The RFID system was aimed at facilitating the following: once the vehicle is in the
station and thus the reading range of the tag, the RFID reader is expected to communicate
with the tag and read the information stored in it and call the vehicle database file in the
host computer. The microcontroller signal will then trigger the database to update the
vehicle load specifications and if necessary link the bank account for deductions of any
fine payments.
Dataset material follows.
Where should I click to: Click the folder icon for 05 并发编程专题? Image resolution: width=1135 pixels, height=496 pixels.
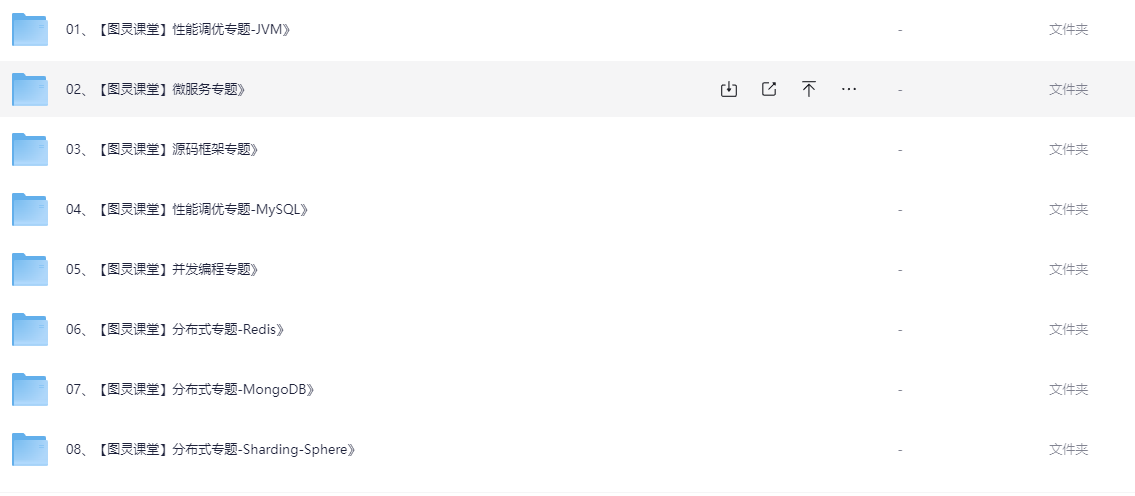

The system is then expected to close the transaction and effect any RFID
security measures if any.
3.4 INTERFACING THE ARDUINO MICRO-CONTROLLER WITH SYSTEM COMPONENTS
This included interfacing the micro-controller with the measuring unit signal, interfacing
the micro-controller with the host computer and also its interface with the barrier control
motors. This involved the physical interconnections and also development of code to
enable or drive each of the interfaces made such as the allocated input/output ports and
communication.
3.4.1 Interfacing with measured input signal
The measuring unit, load cell’s, output signal was fed to the microcontroller and served
as the main signal to determine the rest of the processes to be initiated according to
whether the vehicle is relatively overloaded or not. The signal is expected to be in the
analogue form and thus will be inputted through the analogue 1 input pin of the
microcontroller which was programmed to enable the same. The input pin is specified by
the sketch written so to avoid signals from other pins to trigger the subsequent processes.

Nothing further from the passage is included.